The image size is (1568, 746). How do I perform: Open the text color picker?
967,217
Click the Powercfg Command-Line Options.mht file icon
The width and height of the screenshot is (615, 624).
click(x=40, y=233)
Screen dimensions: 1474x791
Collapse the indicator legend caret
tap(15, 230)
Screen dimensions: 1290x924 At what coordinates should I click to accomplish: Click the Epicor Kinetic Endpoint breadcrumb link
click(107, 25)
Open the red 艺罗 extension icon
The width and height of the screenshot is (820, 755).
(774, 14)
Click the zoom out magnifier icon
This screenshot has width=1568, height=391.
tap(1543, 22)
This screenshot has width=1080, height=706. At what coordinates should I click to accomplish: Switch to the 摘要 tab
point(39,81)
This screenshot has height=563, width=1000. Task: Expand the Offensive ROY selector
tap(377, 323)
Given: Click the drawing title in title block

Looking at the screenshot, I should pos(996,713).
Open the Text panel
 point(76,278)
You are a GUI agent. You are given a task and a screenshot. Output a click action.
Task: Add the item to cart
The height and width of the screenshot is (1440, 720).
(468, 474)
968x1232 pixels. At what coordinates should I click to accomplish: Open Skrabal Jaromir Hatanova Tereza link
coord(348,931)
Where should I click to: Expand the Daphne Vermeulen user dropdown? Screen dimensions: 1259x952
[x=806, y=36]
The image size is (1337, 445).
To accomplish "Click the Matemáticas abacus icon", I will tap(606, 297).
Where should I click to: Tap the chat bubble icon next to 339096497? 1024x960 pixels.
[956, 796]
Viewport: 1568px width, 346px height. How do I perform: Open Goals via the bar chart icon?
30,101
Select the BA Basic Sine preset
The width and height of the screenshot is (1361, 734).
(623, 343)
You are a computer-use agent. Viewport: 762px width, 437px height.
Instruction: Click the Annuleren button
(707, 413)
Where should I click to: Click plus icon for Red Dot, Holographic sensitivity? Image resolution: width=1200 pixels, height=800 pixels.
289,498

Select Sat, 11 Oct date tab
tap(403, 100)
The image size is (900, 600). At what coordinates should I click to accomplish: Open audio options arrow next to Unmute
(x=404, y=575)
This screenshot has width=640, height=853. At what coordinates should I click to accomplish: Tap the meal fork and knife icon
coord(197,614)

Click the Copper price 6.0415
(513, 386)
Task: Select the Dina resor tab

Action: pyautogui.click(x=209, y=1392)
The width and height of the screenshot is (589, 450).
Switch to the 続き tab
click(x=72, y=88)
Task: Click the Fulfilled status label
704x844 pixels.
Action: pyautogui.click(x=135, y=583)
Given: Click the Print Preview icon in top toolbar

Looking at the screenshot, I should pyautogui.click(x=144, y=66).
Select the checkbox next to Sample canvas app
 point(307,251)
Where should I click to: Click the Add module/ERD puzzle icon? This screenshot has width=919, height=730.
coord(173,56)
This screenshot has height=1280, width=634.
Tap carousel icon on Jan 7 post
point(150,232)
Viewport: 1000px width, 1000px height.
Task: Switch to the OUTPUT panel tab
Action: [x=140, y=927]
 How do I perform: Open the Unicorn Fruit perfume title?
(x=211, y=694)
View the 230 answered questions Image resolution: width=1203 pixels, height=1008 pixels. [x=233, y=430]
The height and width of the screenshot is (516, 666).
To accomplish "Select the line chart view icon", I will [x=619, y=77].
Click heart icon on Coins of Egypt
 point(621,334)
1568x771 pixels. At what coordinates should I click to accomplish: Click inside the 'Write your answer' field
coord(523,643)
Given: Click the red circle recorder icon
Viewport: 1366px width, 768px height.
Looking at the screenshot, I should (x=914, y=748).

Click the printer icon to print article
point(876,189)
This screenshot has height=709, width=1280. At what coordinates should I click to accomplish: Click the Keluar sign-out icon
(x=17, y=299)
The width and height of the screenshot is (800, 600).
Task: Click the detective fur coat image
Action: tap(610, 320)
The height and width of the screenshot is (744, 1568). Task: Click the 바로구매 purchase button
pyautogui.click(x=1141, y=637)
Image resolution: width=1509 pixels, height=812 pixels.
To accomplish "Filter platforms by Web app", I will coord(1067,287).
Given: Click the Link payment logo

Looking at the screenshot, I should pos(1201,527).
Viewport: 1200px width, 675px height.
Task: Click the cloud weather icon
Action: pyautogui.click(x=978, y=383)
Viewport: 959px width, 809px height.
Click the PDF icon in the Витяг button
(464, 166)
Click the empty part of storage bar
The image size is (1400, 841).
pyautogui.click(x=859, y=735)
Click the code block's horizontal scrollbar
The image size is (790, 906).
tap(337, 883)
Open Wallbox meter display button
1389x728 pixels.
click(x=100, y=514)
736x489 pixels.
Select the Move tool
•••••
Problem statement –
The word "agent" may appear in lines of the entries. State how many lines hold it, as a number alone.

Output below –
2